Why did these flights take forever to get to the gate? Airlines fault the weather. “It was a freak late-season snowstorm,” says American Airlines spokesman Tim Smith. Continental spokeswoman Mary Clark said “severe weather” was to blame for her airline’s taxi-in delays, adding that aircraft being held at the gate meant the incoming planes had nowhere to go.
Airlines would rather publish realistic flight times and use their gates as efficiently as possible, but aviation analyst Michael Miller suggests pressure from customers is behind the schedule inflation. “Airlines have gotten so much bad press about being late that they’ve added time to their schedules,” he told me. “When a flight arrives early, it makes them look better. But if you land too early, and you’re not expected, you have to wait.”
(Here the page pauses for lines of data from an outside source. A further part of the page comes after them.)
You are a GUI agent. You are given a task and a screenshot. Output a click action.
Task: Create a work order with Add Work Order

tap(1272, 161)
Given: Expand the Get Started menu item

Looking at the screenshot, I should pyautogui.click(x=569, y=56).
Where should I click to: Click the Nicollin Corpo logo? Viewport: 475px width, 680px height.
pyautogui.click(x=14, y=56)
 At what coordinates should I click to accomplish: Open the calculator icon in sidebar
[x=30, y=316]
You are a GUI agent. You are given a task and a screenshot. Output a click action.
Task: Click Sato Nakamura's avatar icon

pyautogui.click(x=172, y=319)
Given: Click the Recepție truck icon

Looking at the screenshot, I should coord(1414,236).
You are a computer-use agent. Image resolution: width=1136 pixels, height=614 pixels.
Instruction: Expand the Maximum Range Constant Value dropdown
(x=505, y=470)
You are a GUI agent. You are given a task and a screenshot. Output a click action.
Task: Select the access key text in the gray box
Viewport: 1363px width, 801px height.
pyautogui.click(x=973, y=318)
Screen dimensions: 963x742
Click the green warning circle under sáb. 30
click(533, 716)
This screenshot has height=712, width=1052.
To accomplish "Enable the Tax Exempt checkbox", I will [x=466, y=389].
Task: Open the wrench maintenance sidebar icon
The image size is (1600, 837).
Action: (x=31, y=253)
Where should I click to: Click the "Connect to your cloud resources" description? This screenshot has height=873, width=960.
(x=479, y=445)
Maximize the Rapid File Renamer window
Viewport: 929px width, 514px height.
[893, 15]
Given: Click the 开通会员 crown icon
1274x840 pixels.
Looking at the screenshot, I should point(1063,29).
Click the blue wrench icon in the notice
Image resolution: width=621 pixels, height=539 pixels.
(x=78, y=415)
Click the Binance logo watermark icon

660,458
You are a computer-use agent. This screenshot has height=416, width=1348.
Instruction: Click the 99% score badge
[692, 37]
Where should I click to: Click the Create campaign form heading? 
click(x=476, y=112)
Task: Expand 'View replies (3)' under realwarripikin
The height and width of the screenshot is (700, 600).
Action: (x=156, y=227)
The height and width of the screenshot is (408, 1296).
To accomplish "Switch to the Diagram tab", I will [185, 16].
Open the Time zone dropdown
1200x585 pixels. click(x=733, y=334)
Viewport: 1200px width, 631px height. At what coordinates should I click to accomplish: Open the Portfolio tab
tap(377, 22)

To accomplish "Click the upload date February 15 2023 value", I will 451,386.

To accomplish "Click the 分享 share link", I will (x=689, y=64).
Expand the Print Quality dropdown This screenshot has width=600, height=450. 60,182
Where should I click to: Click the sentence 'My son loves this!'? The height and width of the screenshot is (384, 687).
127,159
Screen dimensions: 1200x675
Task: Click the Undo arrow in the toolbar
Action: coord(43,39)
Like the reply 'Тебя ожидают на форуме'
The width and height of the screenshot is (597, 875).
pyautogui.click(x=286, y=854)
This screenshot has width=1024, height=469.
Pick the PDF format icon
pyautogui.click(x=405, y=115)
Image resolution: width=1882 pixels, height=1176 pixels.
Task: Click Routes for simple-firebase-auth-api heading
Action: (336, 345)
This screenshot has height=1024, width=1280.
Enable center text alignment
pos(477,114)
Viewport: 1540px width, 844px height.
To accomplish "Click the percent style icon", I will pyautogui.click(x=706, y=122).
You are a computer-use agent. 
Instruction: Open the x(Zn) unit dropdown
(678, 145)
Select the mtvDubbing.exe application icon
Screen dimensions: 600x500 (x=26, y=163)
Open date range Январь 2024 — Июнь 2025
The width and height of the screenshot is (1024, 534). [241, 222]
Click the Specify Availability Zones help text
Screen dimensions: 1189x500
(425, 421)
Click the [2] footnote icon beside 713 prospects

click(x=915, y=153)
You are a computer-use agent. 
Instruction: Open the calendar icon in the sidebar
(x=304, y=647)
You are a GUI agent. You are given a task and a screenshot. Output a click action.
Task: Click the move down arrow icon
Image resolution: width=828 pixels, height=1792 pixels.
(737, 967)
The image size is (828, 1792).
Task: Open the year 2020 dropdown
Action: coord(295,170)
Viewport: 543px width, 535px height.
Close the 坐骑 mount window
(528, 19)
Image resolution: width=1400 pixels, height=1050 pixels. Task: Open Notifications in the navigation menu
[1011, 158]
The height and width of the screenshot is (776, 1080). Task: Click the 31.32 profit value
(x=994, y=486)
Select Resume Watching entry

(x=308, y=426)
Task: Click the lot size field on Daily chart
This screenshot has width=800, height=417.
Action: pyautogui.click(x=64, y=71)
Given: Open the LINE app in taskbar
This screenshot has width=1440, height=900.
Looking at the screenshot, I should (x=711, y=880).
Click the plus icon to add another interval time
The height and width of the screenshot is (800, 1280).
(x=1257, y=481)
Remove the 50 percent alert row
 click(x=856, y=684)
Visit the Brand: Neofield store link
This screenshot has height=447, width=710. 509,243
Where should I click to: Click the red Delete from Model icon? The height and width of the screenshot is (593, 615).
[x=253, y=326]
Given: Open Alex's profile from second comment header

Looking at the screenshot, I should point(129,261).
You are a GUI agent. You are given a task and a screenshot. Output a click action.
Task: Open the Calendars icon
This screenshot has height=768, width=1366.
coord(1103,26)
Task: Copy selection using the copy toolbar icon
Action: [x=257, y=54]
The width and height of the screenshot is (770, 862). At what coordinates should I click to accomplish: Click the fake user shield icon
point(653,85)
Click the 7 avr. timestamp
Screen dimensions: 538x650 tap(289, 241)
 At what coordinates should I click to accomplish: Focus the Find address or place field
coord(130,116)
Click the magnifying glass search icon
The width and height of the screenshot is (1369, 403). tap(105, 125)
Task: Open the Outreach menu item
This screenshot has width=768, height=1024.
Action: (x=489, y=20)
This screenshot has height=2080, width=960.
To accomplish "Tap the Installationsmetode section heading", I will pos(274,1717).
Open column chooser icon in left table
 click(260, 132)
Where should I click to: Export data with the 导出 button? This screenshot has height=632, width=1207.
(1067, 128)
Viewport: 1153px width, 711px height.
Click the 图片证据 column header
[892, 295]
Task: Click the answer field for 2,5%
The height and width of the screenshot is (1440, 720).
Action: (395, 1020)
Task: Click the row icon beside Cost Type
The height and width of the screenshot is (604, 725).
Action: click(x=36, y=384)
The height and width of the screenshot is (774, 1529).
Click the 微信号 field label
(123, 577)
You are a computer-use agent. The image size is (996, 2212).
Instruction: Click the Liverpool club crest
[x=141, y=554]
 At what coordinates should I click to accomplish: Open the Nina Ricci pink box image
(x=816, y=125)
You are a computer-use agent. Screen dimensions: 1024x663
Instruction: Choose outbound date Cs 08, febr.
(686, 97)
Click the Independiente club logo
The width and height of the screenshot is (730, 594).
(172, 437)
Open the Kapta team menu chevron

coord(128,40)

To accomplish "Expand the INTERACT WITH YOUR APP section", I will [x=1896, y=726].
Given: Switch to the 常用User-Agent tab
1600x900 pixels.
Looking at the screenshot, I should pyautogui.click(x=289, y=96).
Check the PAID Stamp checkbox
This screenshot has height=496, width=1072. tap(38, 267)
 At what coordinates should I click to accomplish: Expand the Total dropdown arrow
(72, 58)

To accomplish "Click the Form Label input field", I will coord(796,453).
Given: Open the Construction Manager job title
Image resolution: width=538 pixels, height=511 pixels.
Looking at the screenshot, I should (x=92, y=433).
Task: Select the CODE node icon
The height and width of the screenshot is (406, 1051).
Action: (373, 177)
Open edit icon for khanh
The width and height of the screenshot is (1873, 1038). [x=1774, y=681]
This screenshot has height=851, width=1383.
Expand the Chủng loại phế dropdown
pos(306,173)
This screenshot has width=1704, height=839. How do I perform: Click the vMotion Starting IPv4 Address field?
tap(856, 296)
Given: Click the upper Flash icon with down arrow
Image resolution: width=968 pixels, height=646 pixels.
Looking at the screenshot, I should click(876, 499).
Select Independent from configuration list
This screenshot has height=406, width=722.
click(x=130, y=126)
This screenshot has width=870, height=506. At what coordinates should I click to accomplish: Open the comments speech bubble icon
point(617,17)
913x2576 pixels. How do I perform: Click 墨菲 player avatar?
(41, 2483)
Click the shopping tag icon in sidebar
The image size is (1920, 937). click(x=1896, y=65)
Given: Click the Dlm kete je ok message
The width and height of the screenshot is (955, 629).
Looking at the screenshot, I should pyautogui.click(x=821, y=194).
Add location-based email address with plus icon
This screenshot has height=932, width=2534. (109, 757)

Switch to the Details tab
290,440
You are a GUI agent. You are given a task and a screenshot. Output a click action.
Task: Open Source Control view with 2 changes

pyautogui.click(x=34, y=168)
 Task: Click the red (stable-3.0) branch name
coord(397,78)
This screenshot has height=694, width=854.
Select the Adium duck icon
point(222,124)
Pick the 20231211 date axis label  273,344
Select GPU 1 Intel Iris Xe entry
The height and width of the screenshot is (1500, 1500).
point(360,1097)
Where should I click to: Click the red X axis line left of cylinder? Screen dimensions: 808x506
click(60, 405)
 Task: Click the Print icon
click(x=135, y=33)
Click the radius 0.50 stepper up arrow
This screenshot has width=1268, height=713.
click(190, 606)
Can you avoid a long taxi-in time? Perhaps. Here are a few tips.
1. Think alternate.
Smaller, alternate airports, such as Chicago’s Midway Airport or Ontario International Airport in Southern California, aren’t as busy and far less likely to send dozens of aircraft to the penalty box. At least that’s the experience of Andy Simpson, an attorney who lives in Christiansted, St. Croix. When he flies to Miami, “I groan when I hear we are early, because it inevitably leads to a longer delay than if we arrived on time,” he says. But the other way around? No problem.
2. Fly early.
The first flight of the day is less likely to experience a taxi-in delay, according to Miller, the aviation consultant. If yours is the first flight of the day to arrive, chances are there won’t be another plane competing for the same gate. “There are a lot of things that could happen during the day,” he says, adding that a safe bet for a delay would be the last flight of the day between two busy airports. Avoid those if at all possible.
3. Bigger is better.
Smaller aircraft tend to get held in the penalty box more often than larger planes, according to recent statistics and several passengers with whom I spoke for this story. For example, three of the most-delayed flights for April were on American Eagle, a regional carrier. It makes sense that air traffic controllers wouldn’t want to keep a Boeing 747 waiting for an hour. You can avoid regional jets by paying attention to the airline when you’re booking. The wording “operated by” followed by a regional airline like American Eagle, means you’re on a little plane.
4. Avoid bad weather.
If you’re flying into South Florida during a summer afternoon, you’re practically guaranteed a close encounter with a thunderstorm. Headed to Montana in January? Look out for blizzards. Flying into San Francisco or Juneau, Alaska? At certain times of year, mind the fog. Bad weather isn’t the sole cause of taxi-in delays, of course, but the most extreme taxi-in troubles are often tied to storms and other meteorological disturbances, some of which are predictable.
By flying into a small airport on a big plane, avoiding peak travel times and predictably bad weather, you can minimize your chance of getting stuck on the ground. But you can’t avoid it entirely.
Andrew Hetzel, a beverage consultant based in Hawaii, says the trick is to set realistic expectations when you arrive early.
“Invariably, the crew will make some premature, boastful announcement about being proud to arrive 20 minutes early,” he says. “Experienced travelers roll their eyes, knowing what is about to come next from the cabin: ‘Sigh. Well folks, it looks like there’s another plane at our gate, it will just be a few minutes until we can park.’ ”
And that’s the trick: When your flight attendant says you’ve arrived early, you might want to wait until you’re exiting the aircraft before saying, “Thank you.”